Testo di riferimento -
- - -

Governo. Di Maio e la politica estera italiana

C’è da ridere o da piangere?

Se uno scrupoloso osservatore, con l’intento di adeguarsi ai tempi, si cimentasse ad aggiornare la solenne dicitura scolpita  sul palazzo della Civiltà del Lavoro a Roma, oltre a definire gli  “italiani, popolo di santi, poeti e navigatori” dovrebbe aggiungere il termine macchiette od homunculi, magari rinvangano Goethe, se non di peggio. Dove ci porta questa conclusione?

 

Un anno fa, durante la visita del segretario di Stato americano, Mike Pompeo, il nostro ministro degli Esteri, Luigi Di Maio, lo aveva chiamato “mister Ross”, confondendolo con il ministro al Commercio statunitense. Memorabile, ancora, la gaffe con il presidente cinese Xi Jinping, chiamato “Mister Ping”.

- - -

Materiale fornito -
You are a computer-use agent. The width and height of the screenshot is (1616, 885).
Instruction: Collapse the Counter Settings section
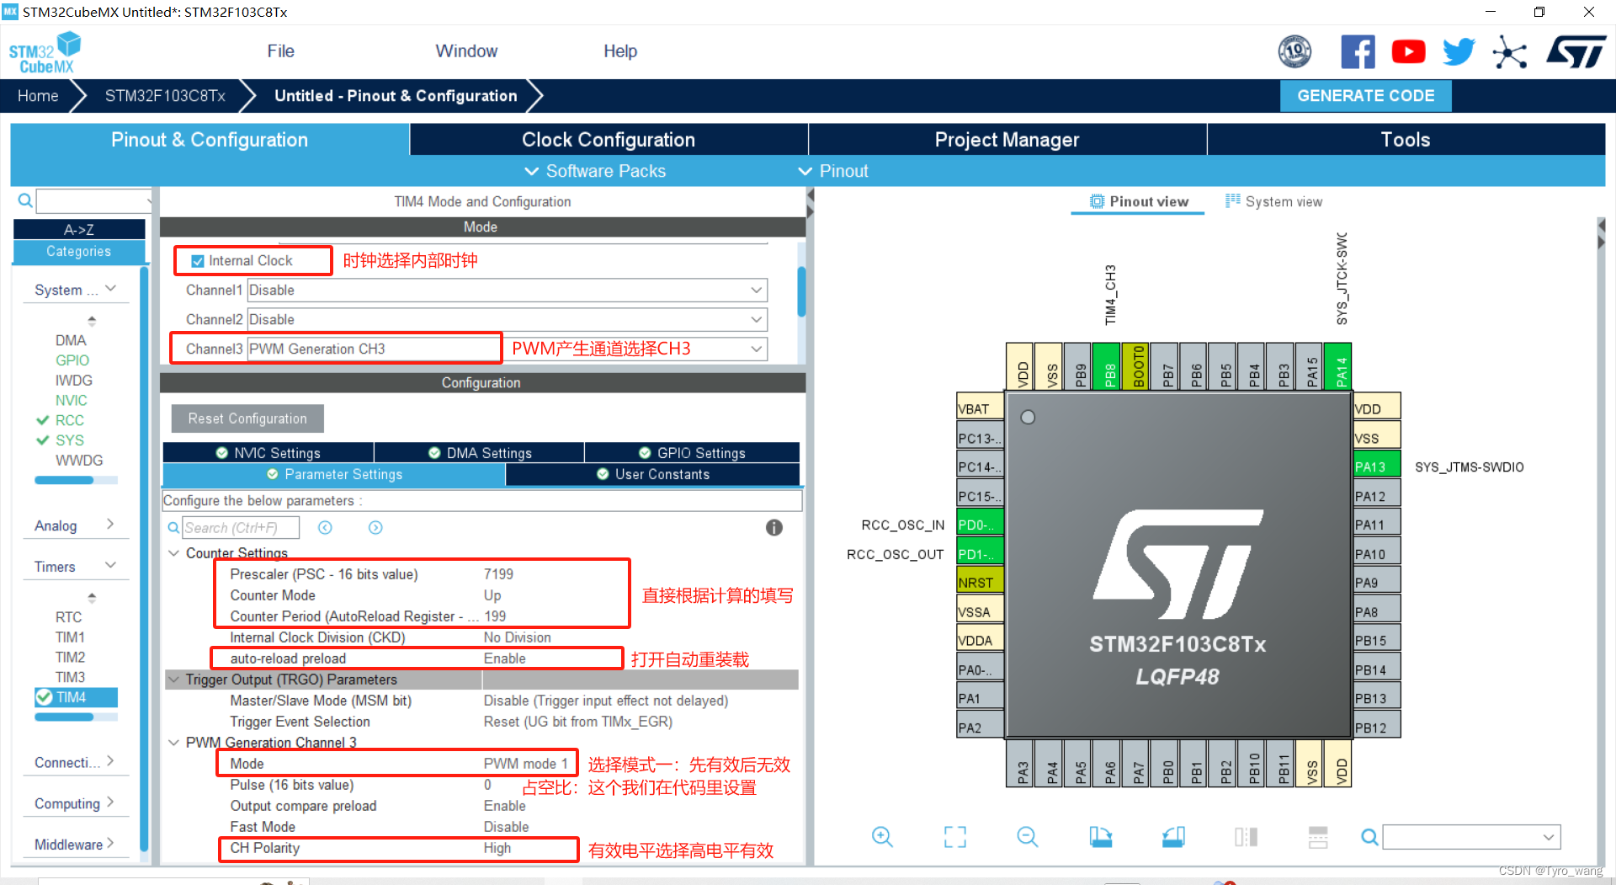pos(174,553)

- - -

Istruzioni di lavoro -
1. Estrai dal testo su Di Maio e la politica estera italiana il passaggio che va da "C’è da ridere" fino a "porta questa conclusione?" incluso.
2. Rispondi a queste domande sul testo su Di Maio e la politica estera italiana:
(a) Su quale edificio è scolpita la dicitura sugli italiani citata nel testo?
(b) Con quale nome Di Maio aveva chiamato Mike Pompeo?
(c) Come era stato chiamato il presidente cinese Xi Jinping?
3. Prosegui il testo su Di Maio e la politica estera italiana a partire dal punto in cui si interrompe.

Risposte qui sotto -
1.
C’è da ridere o da piangere?

Se uno scrupoloso osservatore, con l’intento di adeguarsi ai tempi, si cimentasse ad aggiornare la solenne dicitura scolpita  sul palazzo della Civiltà del Lavoro a Roma, oltre a definire gli  “italiani, popolo di santi, poeti e navigatori” dovrebbe aggiungere il termine macchiette od homunculi, magari rinvangano Goethe, se non di peggio. Dove ci porta questa conclusione?

2.
(a) Sul palazzo della Civiltà del Lavoro a Roma.
(b) "Mister Ross".
(c) "Mister Ping".

3.
In occasione della visita dei giorni scorsi, del segretario di Stato, Mike Pompeo, il ministro Di Maio ha dichiarato: ”L’Italia è saldamente ancorata agli Stati Uniti e all’Unione europea, a cui ci uniscono valori e interessi comuni”.


Già, ma a marzo dello scorso anno, Di Maio aveva sottoscritto un Memorandum politico-commerciale con la Cina, che andava in direzione opposta. Il risultato è che la Cina, nel frattempo è entrata nella gestione di attività del porto di Taranto, che è una base militare Nato, e in quella del porto di Vado Ligure.

Tema del recente incontro , è stato, anche, quello della tecnologia 5G e di Huawei, la società cinese di telecomunicazioni, interessata al settore.
Di Maio ha ribadito che eventuali accordi sono definiti dal “perimetro tracciato dai nostri valori euro-atlantici”.
Insomma, una marcia indietro rispetto al Memorandum.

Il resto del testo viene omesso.